- **Your task**: Leaving out every picture, copy the lines of the material below exactly, from the line containing "Task: Click the pin" through the line containing "Task: Click the S".

- **Material shown**:

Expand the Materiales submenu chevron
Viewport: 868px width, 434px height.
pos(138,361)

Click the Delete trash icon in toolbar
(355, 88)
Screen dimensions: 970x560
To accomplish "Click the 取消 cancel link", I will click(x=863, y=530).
--
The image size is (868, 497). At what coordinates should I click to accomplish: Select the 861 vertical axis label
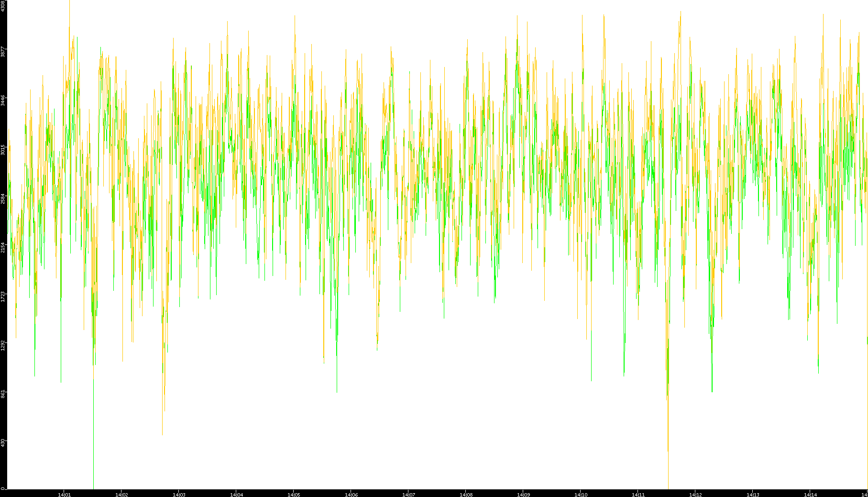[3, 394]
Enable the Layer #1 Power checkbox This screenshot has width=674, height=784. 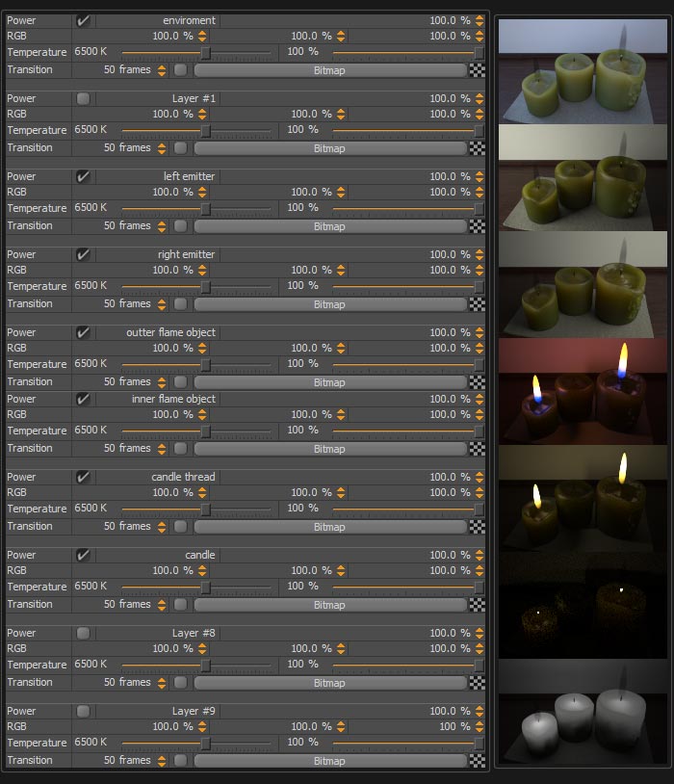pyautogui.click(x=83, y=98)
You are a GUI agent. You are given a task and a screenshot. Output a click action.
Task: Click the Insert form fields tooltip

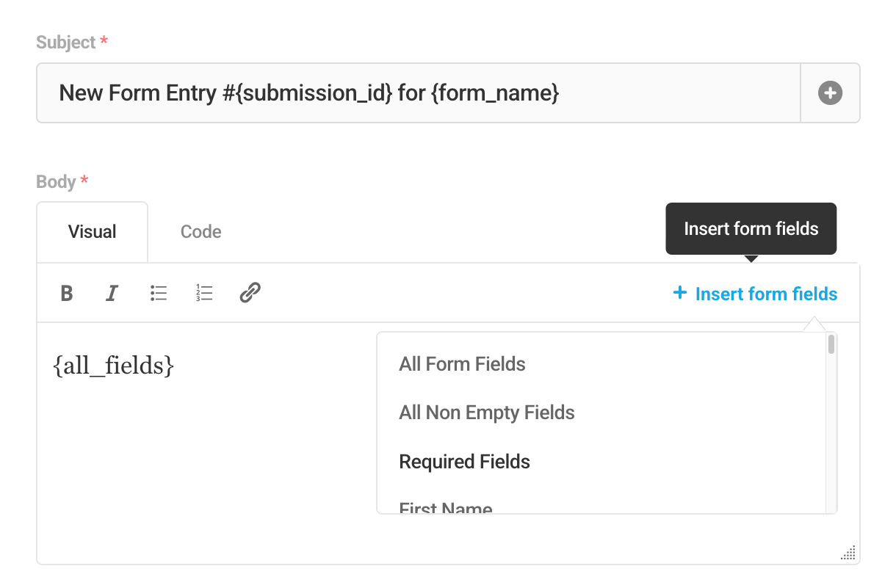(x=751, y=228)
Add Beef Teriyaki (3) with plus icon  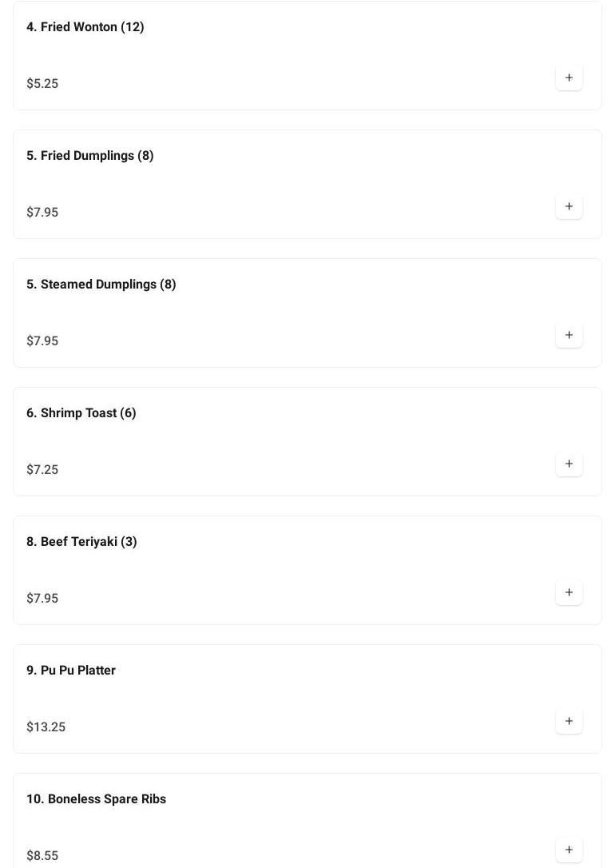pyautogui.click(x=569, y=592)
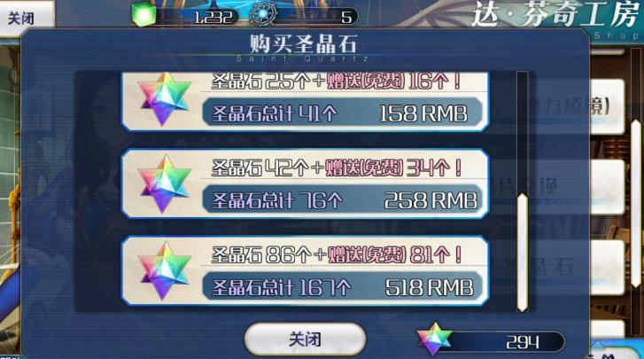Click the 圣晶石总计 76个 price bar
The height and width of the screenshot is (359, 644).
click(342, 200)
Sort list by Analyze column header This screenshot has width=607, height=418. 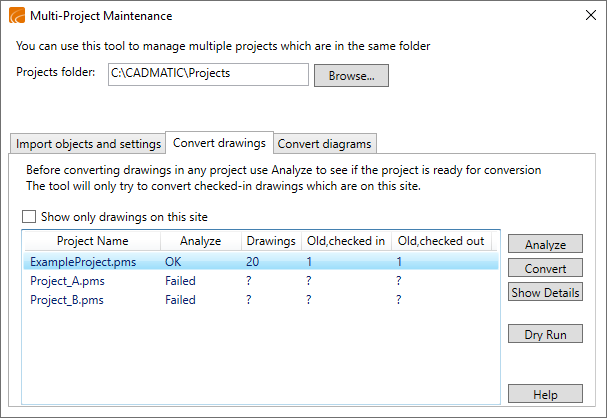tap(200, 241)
---
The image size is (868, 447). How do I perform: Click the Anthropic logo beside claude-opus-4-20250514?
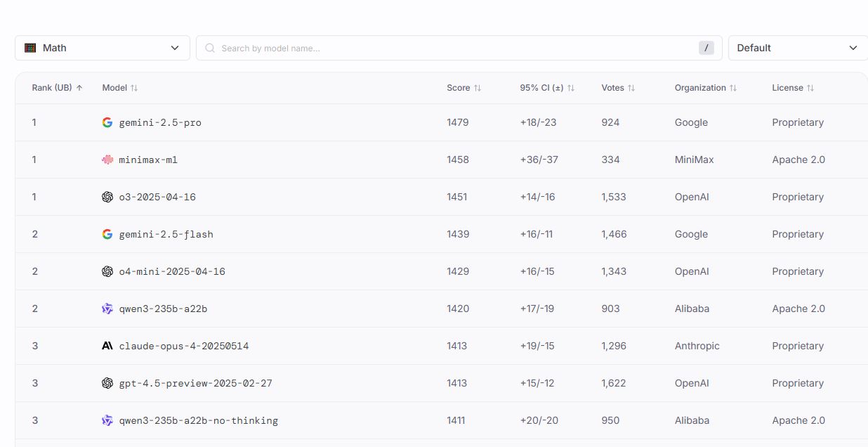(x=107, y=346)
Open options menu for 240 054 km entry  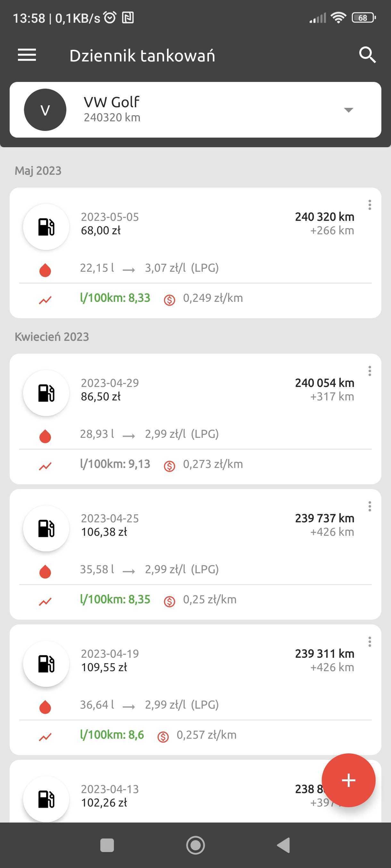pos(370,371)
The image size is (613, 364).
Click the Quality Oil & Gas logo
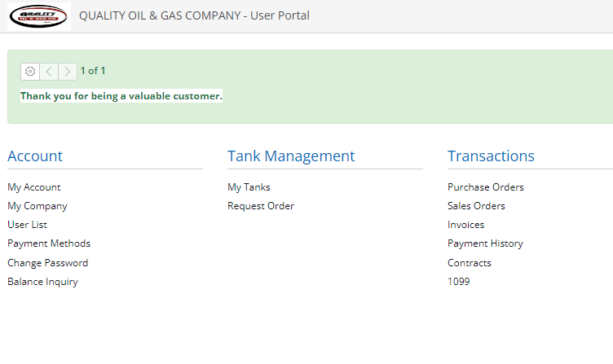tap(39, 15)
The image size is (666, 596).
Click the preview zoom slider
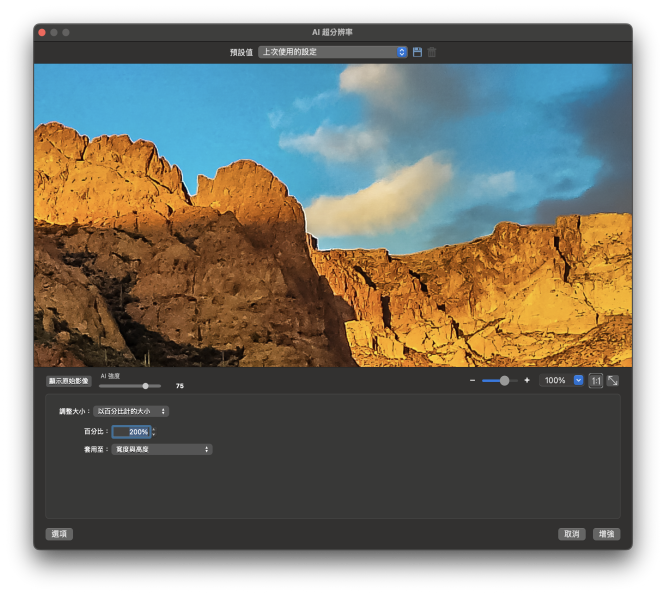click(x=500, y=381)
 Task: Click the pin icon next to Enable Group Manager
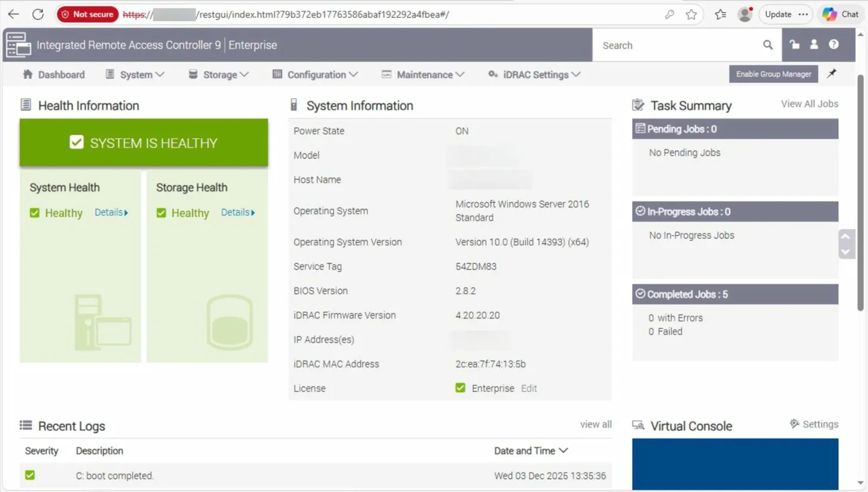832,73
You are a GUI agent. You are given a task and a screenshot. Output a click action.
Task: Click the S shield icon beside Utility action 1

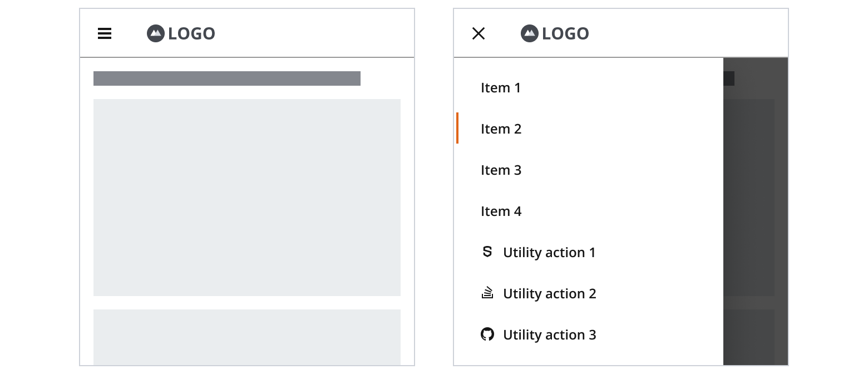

- **Exercise solution**:
 Task: Click the pin icon next to Enable Group Manager
832,73
You are a GUI agent. You are given a task and a screenshot. Output a click action.
Task: Click the S shield icon beside Utility action 1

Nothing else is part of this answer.